Blog Post 6: Who is the teacher?: Aditi Narayan

This summer, seven of our undergraduate teacher education students and one intrepid faculty member are spending a month in Peru studying the educational system and discussing their own philosophies of education. They are writing and reflecting on their journey, and we are following along! Read on for excerpts and blurbs from Dr. Gibson and the students’ blogs. You can read more on Marquette Meets Peru and check back for updates here.  

Aditi Narayan

The process of teaching and learning is like a pair of cogs. They connect to one another and keep each other forever moving in the constant pushing motion in between each of the teeth. The idea that a teacher is meant to only teach and the student has to only learn is so outdated and absurd, in this day and age.

Hello Interwebbers!

Who is the teacher? That is a very big question that puzzles all who try to answer this question. This question has us thinking, initially, about the men and/or women who have instructed us on all the foundational subjects that we needed to understand in order to grow as human beings in this perpetually progressing world. Other teachers could be our parents, who teach us how to survive. They have taught us how to walk, talk, read, write, how to tie our shoes, ride our first bicycles, and more. They take care of us until we learn to take care of ourselves. Life is a very difficult teacher. Every moment teaches us something about how life works and how we work as beings living our lives. The word ‘teacher’ means something different for everyone. We have all had at least one teacher in our lives so far, whether it be a physical being or an abstract idea. So who is a teacher?

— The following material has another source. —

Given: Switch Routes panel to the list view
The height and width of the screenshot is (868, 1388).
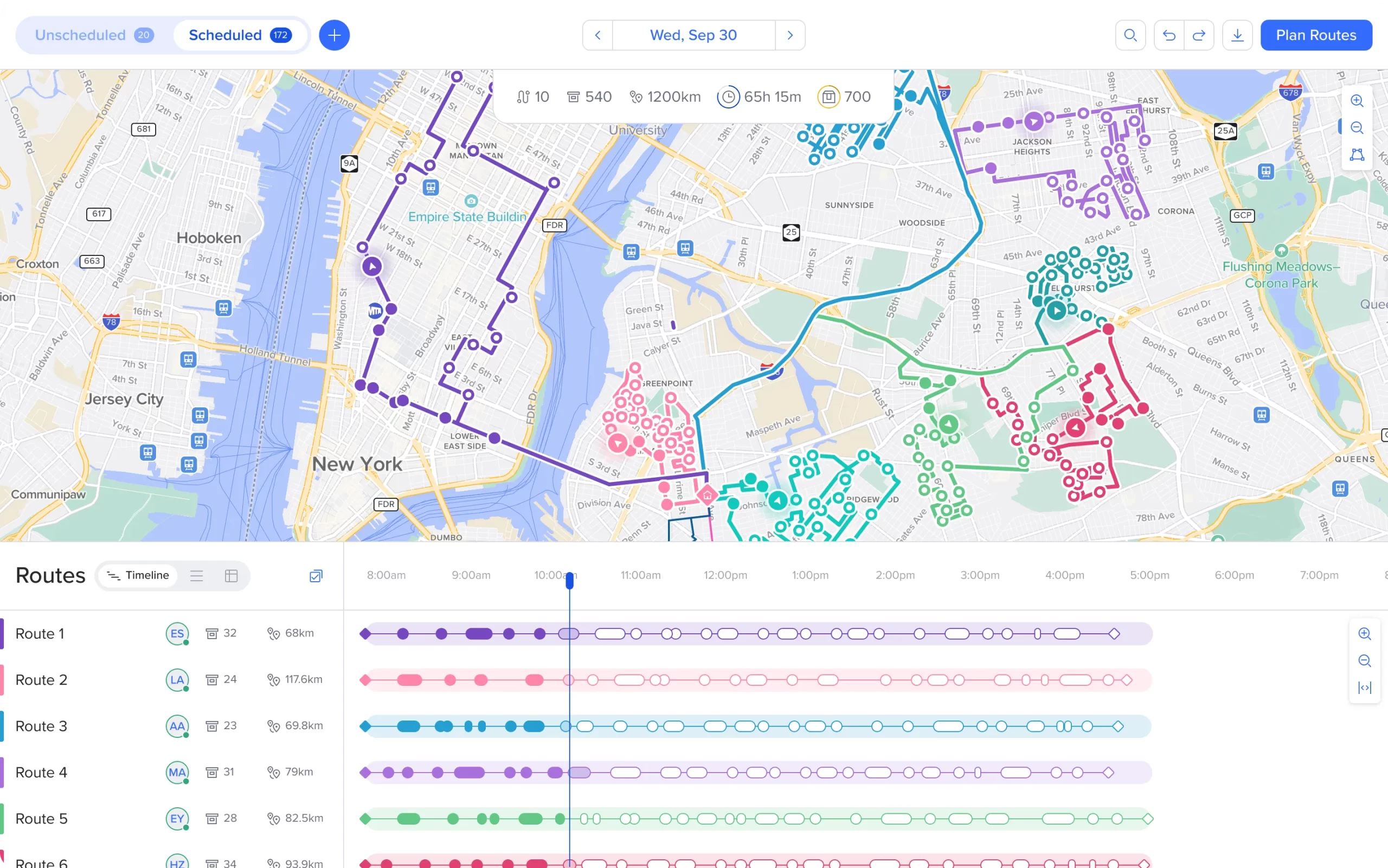Looking at the screenshot, I should click(x=197, y=575).
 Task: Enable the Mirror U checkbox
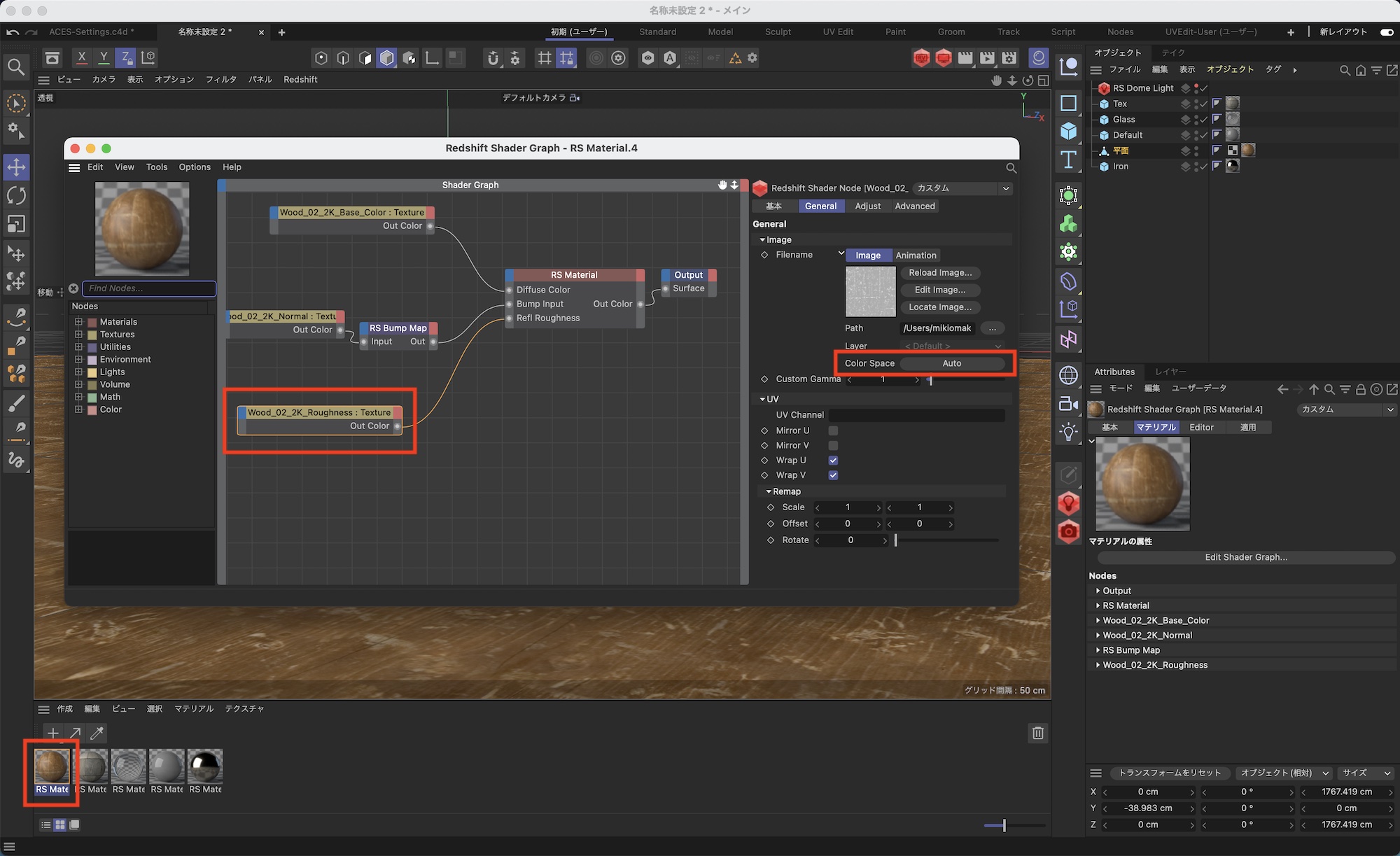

We have read many of Paulo Freire’s ideas on education and pedagogy. He writes about how teaching and learning come hand-in-hand in Pedagogy of Freedom: Ethics Democracy and Civic Courage (https://drive.google.com/file/d/0B9K8OLyuF8_TZWNRZmF1aFhQWEE/view). He heavily disagrees with the “banking system” (page 5 of 21) of education, where the teacher inputs the information and the students take in said information without formulating much of an output, or product of their learning. An example of this is a classic lecture-hall type lesson: A man or woman stands in front of a group of students rattling off all the information as the students take notes. As you can probably tell, I greatly disagree with this form of teaching as well. Freire tells us about how teaching cannot happen without learning and vais versa.

When education students start their studies, they make an unspoken vow to actively be a lifelong learner. We learn about how to teach students to learn in different ways. In the process, one thing that I have learned is that, while the students are supposedly being more actively involved in the learning process, they teach us, as teachers, how to be better. There is a balance maintained between students and instructors being the teachers and the learners. The process of teaching and learning is like a pair of cogs. They connect to one another and keep each other forever moving in the constant pushing motion in between each of the teeth. The idea that a teacher is meant to only teach and the student has to only learn is so outdated and absurd, in this day and age. Learning is all about asking questions about anything and everything. Teaching is all about testing one’s own understanding by guiding others in their understanding of the same topic.

The teachers that I have observed in the various schools here in Peru carry their classes in different fashions. The first reason for this is because I observed in different classrooms with different grade levels in different schooling systems. I was in a second grade (primary school) english classroom in La Inmaculada. The teacher, Sandra, gets her students’ attention with a video with a song in English. The students are accustomed to singing along with the song in English and paying attention to the lyrics and what the lyrics mean. The teacher is constantly learning about how her students learn and how she can take advantage of their behavior and large personalities to aid in her lessons. Over the last couple of days, I have seen my teachers at Fe and Alegria connect the lessons to the students’ lives. One science teacher, also named Sandra, started the lesson on orbitals and quantum numbers by asking the students about various ways that students use common NaCl (table salt) in their lives. This discussion led to how the sodium and chlorine ions create an ionic bond that is salt. Teachers all over the world create different environments in classrooms all over the world. From what I have observed, I realized that teachers are very passionate about what they are teaching their students and how they create their lessons to be innovative and creative. I hope, and strive, to become a great teacher where my students and I teach and learn from each other.